#### Page excerpt:

Start of Block

LousterTheRooster · 27/09/2014 12:05

I wish it was winter here! It's still 40+ degrees with 50(ish)% humidity. I can't wait to be able to put my jeans and boots on, probably another 2 or more months away. I said to my 7 year old daughter the other day - 'oh, it's the first day of Autumn today' and she said - 'what's Autumn?' ... We moved here when she was 11 months old and we only have two seasons. Summer and Winter. Made me feel a bit sad but made me laugh ??

Today I am sorting out Louis' bedroom. About 2 months before he died he moved into the downstairs, spare bedroom so that he could get internet connection. We have decided that we will turn it into Louis' games room and make it how he would have loved it with his posters on the walls, gaming chair in prime position and the games consoles lined up. I really had no idea how difficult I would find it. I go into his room fairly often but it's normally to sit on his bed, smell his pillows etc. But today, I'm packing up and moving his stuff (to my bedroom where I will still sit and smell his pillows). It's knocked me for six and I can't stop shaking (plus it will take forever as every item of clothing I fold, I hold to my face for a whiff) I'm going to keep the essence of Louis in there, I don't want to move him out of there but I want his friends to be able to come over and sit in the chair where Louis used to sit and to play the games that Louis loved to play so much. I've had to come out for a smoke and a glass of wine (any excuse Wink )

Shabbs, all of my boys like their hair long. Louis had his cut not long before he died and it went really quite curly. In fact, my eldest son Frank joked about his 'Brillo pad hair' in his speech at Louis' funeral. He would have found that funny.

Hope everyone is having an alright day xx

cathpip · 27/09/2014 22:15

We have the dreaded task of sorting Pippas room, we move house in two weeks and I'm struggling with the idea of sorting clothes and possessions. louster we also have a number of Pips toys out for children to play with. Elliott continues to grow and is still the image of Pippa, he will be 6 months next week, gosh she will have been gone for nearly 6 months, it feels like yesterday but also an eternity. Aubrey drew a family picture in the week and placed Pippa in the sky because "that's were heaven is mummy". He is also still insistent on a bunk bed for his birthday as "then Elliott can sleep in my room and I can look after him overnight so he will not die". I'm so tired emotionally and physically, falling asleep is never a problem, staying asleep however is a different matter....
Someone asked me yesterday that if I could have pips back for one day would I, I said no as the pain of knowing what was coming would be to much to bare, I'm not sure they understood what I meant, I don't know if I do either.

Mouseface · 28/09/2014 19:29

Hello, may I join you?

Today is the nine year anniversary we said goodbye to our triplet boys, Charlie, Harry and George.

We didn't get to 'meet' our boys, we saw them wriggling around lots but I kind of feel as if that's not quiet the same, I didn't get to complete my job, and they didn't get to be held in our arms, we didn't get to smell their warm scalps, hold their tiny fingers.

End of Block

#### Source information:
Start of Block

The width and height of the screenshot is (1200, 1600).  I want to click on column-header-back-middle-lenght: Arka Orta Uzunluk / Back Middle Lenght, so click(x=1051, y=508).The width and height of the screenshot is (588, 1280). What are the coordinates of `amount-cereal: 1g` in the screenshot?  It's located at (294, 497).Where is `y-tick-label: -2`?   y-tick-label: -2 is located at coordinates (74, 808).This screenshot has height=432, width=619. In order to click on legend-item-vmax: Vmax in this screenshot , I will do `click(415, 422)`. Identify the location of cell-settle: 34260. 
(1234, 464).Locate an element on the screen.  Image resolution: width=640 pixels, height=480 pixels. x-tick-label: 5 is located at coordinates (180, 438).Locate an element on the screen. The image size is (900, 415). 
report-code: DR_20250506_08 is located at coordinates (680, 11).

End of Block

#### Using the information:
(a) Answer these questions from the forum thread on grieving for children:
(i) How old was LousterTheRooster's daughter when the family moved?
(ii) How old will Elliott be next week, according to cathpip?
(iii) How many years ago did Mouseface say goodbye to the triplet boys?
(b) Continue the forum thread on grieving for children from the point where the text stops.
You can leave the material aside.

#### Numbered responses:
(a)
(i) 11 months old
(ii) 6 months
(iii) Nine years

(b)
I was around 16+5 weeks gestation when we found out that they had no heartbeats, some of you will know my story, but I had a very complicated pregnancy and damaged kidneys so they removed the boys surgically. They said that it would be safer for me that way, I was huge by then and to be honest, I felt it would be better to go to sleep and wake up with it all over, except of course it wouldn't be, would it?

I cried all the time that I was waiting for my operation, the nurses and midwives were utterly amazing. So very kind. They kept me away from the maternity ward, clinics and I didn't see a single pregnant woman, even though the department was close to where I was. Their kindness was very much appreciated.

We have a Christmas tree in the garden, that has lights on for the boys each year, and three little ribbons on all year round. Three little kisses. I think about them all of the time..... as you all must do too. Sad

"Time is a great healer". Well, it's been 9 years and I'm certainly not healed, I feel a little less guilty, but not when I think about school, them growing, going out into the big bad world.... just as we all do, day in, day out...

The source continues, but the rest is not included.